Text passage.
++++++

# Pentagon Bans Rip-It Energy Drink--IKIS



## Marauder06 (Aug 23, 2015)

No more Rip-It?? Deployments will never be the same again.


----------



## JedisonsDad (Aug 24, 2015)

I was devastated to hear this. I can't recall how many times Rip-its have kept me going on long flights.


----------



## racing_kitty (Aug 24, 2015)

Blasphemy, I say!!!


----------



## JWoody (Aug 25, 2015)

I'll just go ahead and recommend everyone drinks a 8oz. Rip-it with every meal to stay well hydrated.


----------



## Poccington (Aug 25, 2015)

I've never drank Rip-It.

Where does it stand when compared to a drink such as Monster?


----------



## x SF med (Aug 25, 2015)

Poccington said:


> I've never drank Rip-It.
> 
> Where does it stand when compared to a drink such as Monster?



Monster = ~72mg caffeine   ripIt = 1000 mg caffeine    so a 3.2 beer to pure grain alcohol level comparison...


----------



## Red Flag 1 (Aug 25, 2015)

x SF med said:


> Monster = ~72mg caffeine   ripIt = 1000 mg caffeine    so a 3.2 beer to pure grain alcohol level comparison...

++++++

Your task.
Rewrite the paragraph of the Rip-It thread that begins "I was devastated" in one shorter sentence, keeping its main points.

Available data.
++++++

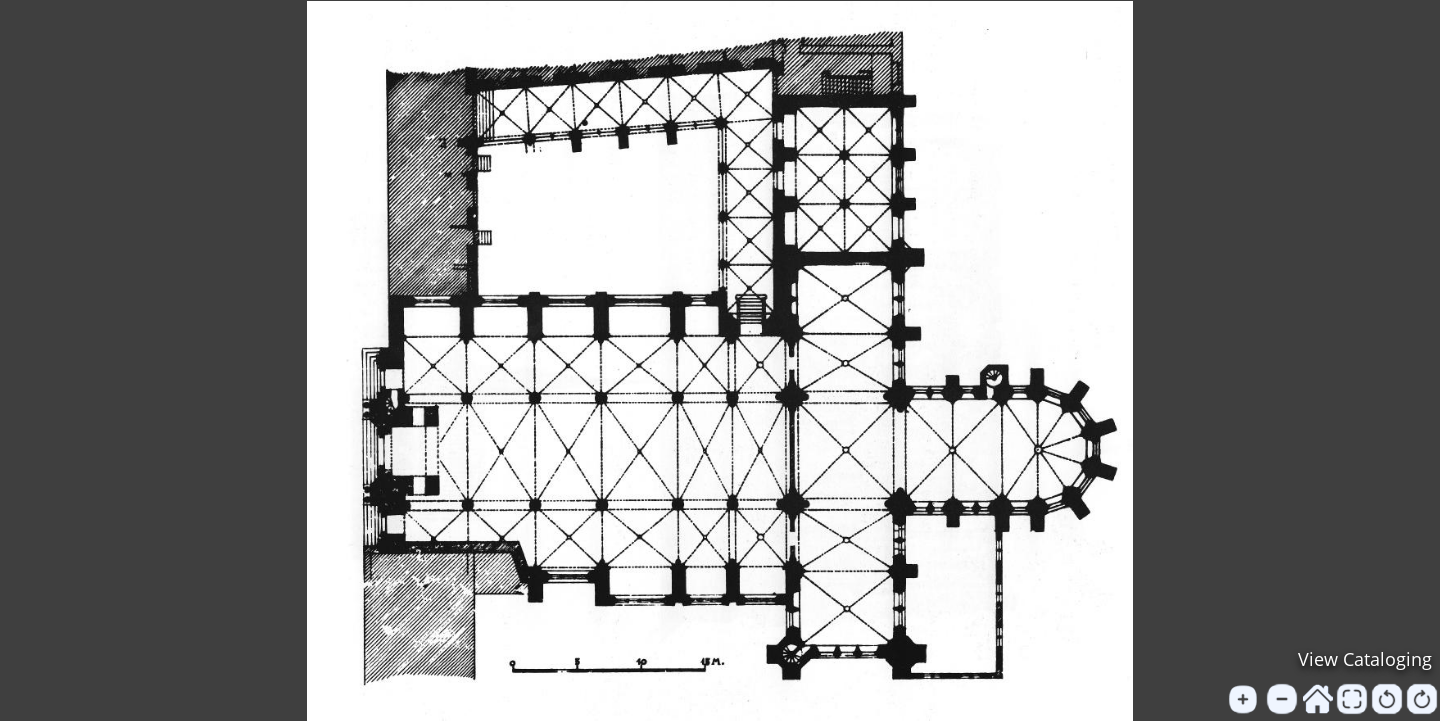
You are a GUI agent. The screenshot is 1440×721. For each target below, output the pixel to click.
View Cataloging (1365, 659)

++++++

Problem solution.
The news was devastating, since Rip-Its have kept me going on more long flights than I can count.